Research Information System
Journal of Medical Genetics, 2026 (SCI-Expanded, Scopus)
Schaaf-Yang syndrome and Prader-Willi syndrome are imprinting disorders that result from the disruption of paternally expressed genes within the 15q11-q13 region. Both conditions present with overlapping clinical features including developmental delay, hypotonia and endocrine abnormalities. Schaaf-Yang syndrome specifically results from heterozygous variants in the paternally expressed MAGEL2 gene. Because these variants are often de novo, determining that the variant is on the paternal allele is essential for a definitive diagnosis. Traditional methods, such as methylation-specific PCR, are labour-intensive, while it is challenging to phase variants separated by distances greater than the fragment length (~600 bp) using short-read sequencing.
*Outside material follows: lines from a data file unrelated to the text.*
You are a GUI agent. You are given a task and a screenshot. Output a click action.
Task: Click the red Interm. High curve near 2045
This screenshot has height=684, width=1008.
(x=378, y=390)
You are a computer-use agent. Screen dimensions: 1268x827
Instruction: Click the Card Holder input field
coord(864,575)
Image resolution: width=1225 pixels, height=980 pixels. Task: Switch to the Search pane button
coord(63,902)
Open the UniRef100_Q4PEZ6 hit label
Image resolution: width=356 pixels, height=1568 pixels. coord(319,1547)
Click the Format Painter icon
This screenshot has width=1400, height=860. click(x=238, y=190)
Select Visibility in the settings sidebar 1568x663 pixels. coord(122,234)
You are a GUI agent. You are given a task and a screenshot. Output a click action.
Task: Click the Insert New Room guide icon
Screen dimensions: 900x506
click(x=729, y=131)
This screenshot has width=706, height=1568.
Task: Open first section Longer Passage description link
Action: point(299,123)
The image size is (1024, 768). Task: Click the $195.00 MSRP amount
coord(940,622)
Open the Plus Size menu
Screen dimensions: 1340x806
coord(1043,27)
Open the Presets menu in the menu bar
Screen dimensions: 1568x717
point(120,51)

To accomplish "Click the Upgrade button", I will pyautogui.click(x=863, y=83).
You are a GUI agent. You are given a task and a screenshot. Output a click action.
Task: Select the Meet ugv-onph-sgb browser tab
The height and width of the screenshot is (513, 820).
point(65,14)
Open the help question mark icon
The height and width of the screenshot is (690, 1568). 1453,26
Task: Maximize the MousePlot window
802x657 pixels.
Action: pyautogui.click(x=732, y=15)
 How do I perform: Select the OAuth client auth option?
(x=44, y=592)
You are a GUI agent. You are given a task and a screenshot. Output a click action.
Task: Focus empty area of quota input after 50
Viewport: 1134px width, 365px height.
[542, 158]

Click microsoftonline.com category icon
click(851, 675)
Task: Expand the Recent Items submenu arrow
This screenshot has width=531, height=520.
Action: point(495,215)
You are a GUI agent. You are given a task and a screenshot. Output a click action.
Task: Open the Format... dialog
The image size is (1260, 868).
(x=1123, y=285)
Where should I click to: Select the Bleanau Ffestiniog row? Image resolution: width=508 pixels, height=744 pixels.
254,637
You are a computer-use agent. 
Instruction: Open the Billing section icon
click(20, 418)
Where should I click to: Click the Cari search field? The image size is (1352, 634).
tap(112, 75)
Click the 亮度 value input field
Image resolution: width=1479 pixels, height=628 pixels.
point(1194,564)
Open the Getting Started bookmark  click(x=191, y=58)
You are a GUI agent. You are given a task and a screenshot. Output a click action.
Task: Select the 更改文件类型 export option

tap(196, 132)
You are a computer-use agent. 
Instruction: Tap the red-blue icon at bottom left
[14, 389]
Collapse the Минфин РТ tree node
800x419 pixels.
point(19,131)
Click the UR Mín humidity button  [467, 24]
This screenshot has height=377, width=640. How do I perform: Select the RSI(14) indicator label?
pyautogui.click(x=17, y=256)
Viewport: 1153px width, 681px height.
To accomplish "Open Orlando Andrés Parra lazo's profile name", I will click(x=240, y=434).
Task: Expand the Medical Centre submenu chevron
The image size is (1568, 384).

In this study, we used long-read Oxford Nanopore sequencing to perform trio-assisted phasing of a de novo MAGEL2, p.(Gln638Ter) variant identified in two unrelated probands referred for congenital hyperinsulinism genetic testing. Long reads spanning both the variant and informative parental heterozygous variants confirmed that the variant was on the paternal allele and was therefore pathogenic and causative of Schaaf-Yang syndrome and associated with hyperinsulinism in both individuals. Our findings demonstrate the clinical utility of long-read sequencing for enabling trio-assisted variant phasing in imprinting disorders, particularly when phenotypes are incomplete or overlapping. Our findings further highlight congenital hyperinsulinism as a rare but important feature associated with Schaaf-Yang syndrome.